## Required action
Repeat only the stretch of lines below that runs from the line with "[RSS] (131, 2241)" through the line with "Bloggers gezocht! (543, 820)", unaltered.

*** Available records Section Begins ***

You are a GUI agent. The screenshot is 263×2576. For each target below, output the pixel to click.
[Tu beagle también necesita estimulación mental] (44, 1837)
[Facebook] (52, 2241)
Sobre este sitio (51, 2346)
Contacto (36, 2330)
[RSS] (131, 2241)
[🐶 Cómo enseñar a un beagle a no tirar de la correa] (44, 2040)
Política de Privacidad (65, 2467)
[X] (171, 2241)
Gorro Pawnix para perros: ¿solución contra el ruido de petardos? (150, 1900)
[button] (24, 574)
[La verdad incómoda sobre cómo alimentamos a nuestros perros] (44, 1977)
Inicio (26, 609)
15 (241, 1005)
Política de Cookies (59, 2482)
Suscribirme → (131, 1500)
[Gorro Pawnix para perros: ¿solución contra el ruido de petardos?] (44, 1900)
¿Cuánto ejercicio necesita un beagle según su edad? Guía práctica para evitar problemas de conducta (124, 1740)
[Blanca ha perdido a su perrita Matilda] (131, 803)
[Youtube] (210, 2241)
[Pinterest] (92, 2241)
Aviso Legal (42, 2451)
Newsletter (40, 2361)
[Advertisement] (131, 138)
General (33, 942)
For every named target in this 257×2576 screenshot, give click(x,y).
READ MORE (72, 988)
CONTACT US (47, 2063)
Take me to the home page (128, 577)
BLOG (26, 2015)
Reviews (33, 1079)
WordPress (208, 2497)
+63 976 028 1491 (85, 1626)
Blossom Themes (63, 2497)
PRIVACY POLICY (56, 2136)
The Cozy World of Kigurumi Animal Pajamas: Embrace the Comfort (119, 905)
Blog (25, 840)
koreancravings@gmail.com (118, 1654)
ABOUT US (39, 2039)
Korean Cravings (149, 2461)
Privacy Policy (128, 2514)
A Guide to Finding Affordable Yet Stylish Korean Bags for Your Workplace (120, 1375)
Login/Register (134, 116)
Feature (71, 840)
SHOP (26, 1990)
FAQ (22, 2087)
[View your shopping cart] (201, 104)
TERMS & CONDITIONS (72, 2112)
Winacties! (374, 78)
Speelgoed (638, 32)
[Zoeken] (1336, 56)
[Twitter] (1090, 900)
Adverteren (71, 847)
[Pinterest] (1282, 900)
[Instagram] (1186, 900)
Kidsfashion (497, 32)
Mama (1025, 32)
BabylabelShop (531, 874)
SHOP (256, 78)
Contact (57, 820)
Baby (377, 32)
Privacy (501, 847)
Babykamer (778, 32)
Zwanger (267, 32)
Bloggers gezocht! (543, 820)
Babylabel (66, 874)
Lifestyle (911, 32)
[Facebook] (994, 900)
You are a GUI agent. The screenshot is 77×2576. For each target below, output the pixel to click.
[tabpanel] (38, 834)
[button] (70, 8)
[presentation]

*** Available records Section Ends ***

## Worked solution
[RSS] (131, 2241)
[🐶 Cómo enseñar a un beagle a no tirar de la correa] (44, 2040)
Política de Privacidad (65, 2467)
[X] (171, 2241)
Gorro Pawnix para perros: ¿solución contra el ruido de petardos? (150, 1900)
[button] (24, 574)
[La verdad incómoda sobre cómo alimentamos a nuestros perros] (44, 1977)
Inicio (26, 609)
15 (241, 1005)
Política de Cookies (59, 2482)
Suscribirme → (131, 1500)
[Gorro Pawnix para perros: ¿solución contra el ruido de petardos?] (44, 1900)
¿Cuánto ejercicio necesita un beagle según su edad? Guía práctica para evitar problemas de conducta (124, 1740)
[Blanca ha perdido a su perrita Matilda] (131, 803)
[Youtube] (210, 2241)
[Pinterest] (92, 2241)
Aviso Legal (42, 2451)
Newsletter (40, 2361)
[Advertisement] (131, 138)
General (33, 942)
For every named target in this 257×2576 screenshot, give click(x,y).
READ MORE (72, 988)
CONTACT US (47, 2063)
Take me to the home page (128, 577)
BLOG (26, 2015)
Reviews (33, 1079)
WordPress (208, 2497)
+63 976 028 1491 (85, 1626)
Blossom Themes (63, 2497)
PRIVACY POLICY (56, 2136)
The Cozy World of Kigurumi Animal Pajamas: Embrace the Comfort (119, 905)
Blog (25, 840)
koreancravings@gmail.com (118, 1654)
ABOUT US (39, 2039)
Korean Cravings (149, 2461)
Privacy Policy (128, 2514)
A Guide to Finding Affordable Yet Stylish Korean Bags for Your Workplace (120, 1375)
Login/Register (134, 116)
Feature (71, 840)
SHOP (26, 1990)
FAQ (22, 2087)
[View your shopping cart] (201, 104)
TERMS & CONDITIONS (72, 2112)
Winacties! (374, 78)
Speelgoed (638, 32)
[Zoeken] (1336, 56)
[Twitter] (1090, 900)
Adverteren (71, 847)
[Pinterest] (1282, 900)
[Instagram] (1186, 900)
Kidsfashion (497, 32)
Mama (1025, 32)
BabylabelShop (531, 874)
SHOP (256, 78)
Contact (57, 820)
Baby (377, 32)
Privacy (501, 847)
Babykamer (778, 32)
Zwanger (267, 32)
Bloggers gezocht! (543, 820)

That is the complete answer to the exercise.